8 Things You Might Not Know About Alvin and the Chipmunks

Craig Berritt, Getty Images
Craig Berritt, Getty Images | Craig Berritt, Getty Images

For more than 60 years, the dulcet, high-speed tones of Alvin, Simon, and Theodore Seville have resonated with generations of fans. Alvin and the Chipmunks have made records, starred in numerous animated series and films, and even have their own star on the Hollywood Walk of Fame. For more on the history of this talented rodent trio, take a look at some facts on everything from their earliest recordings to the punk album that won them a whole new audience.

1. The Chipmunks owe a debt to The Wizard of Oz.

In the late 1950s, actor and musician Ross Bagdasarian was down to his last $200. Supporting a family of five, he decided to buy a tape recorder for $190 and record a song he felt would be in tune with the fast and sometimes indecipherable lyrics of modern music. “The Witch Doctor” featured Bagdasarian muttering gibberish that he sped up, ostensibly from a master of dark magic. The idea came in part from the unusual voices created by reel-to-reel tape recorders for the Munchkins in 1939’s The Wizard of Oz. To capture the distinctive pitch, Bagdasarian recorded at half-speed, delivering the lyrics slowly. Played at normal speed, it sounds like he had been on helium.

The playful tune was a hit in 1958, reaching number one on the charts. Bagdasarian credited himself as Dave Seville, taking the advice of executives who thought his real name would be hard to pronounce. He also ditched the witch doctor gimmick, but kept the high-speed squeak and attributed it to three chipmunks: Alvin, Simon, and Theodore, which he named after executives Alvin Bennett, Simon Waronker, and Theodore Keep at his record company, Liberty Records.

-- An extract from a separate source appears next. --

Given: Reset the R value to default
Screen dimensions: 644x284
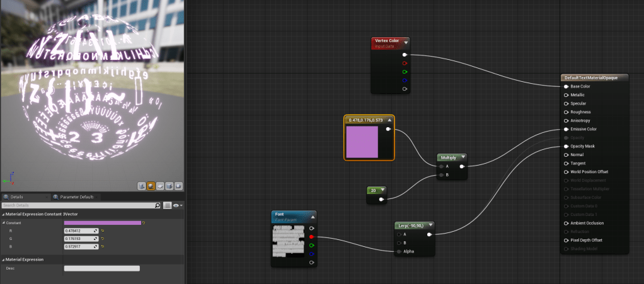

Performing each of the roles as the Chipmunks, Bagdasarian scored a holiday smash with “The Chipmunk Song (Christmas Don’t Be Late)” later that year. The single earned three Grammys and sold a staggering 25 million records over the next few years. Chipmunkmania had officially begun.

2. They performed on The Ed Sullivan Show.

The earliest live-action incarnation of the Chipmunks came in 1959, when Bagdasarian appeared on The Ed Sullivan Show alongside a trio of Chipmunk hand puppets. Some of the footage still exists and can be viewed in the video above.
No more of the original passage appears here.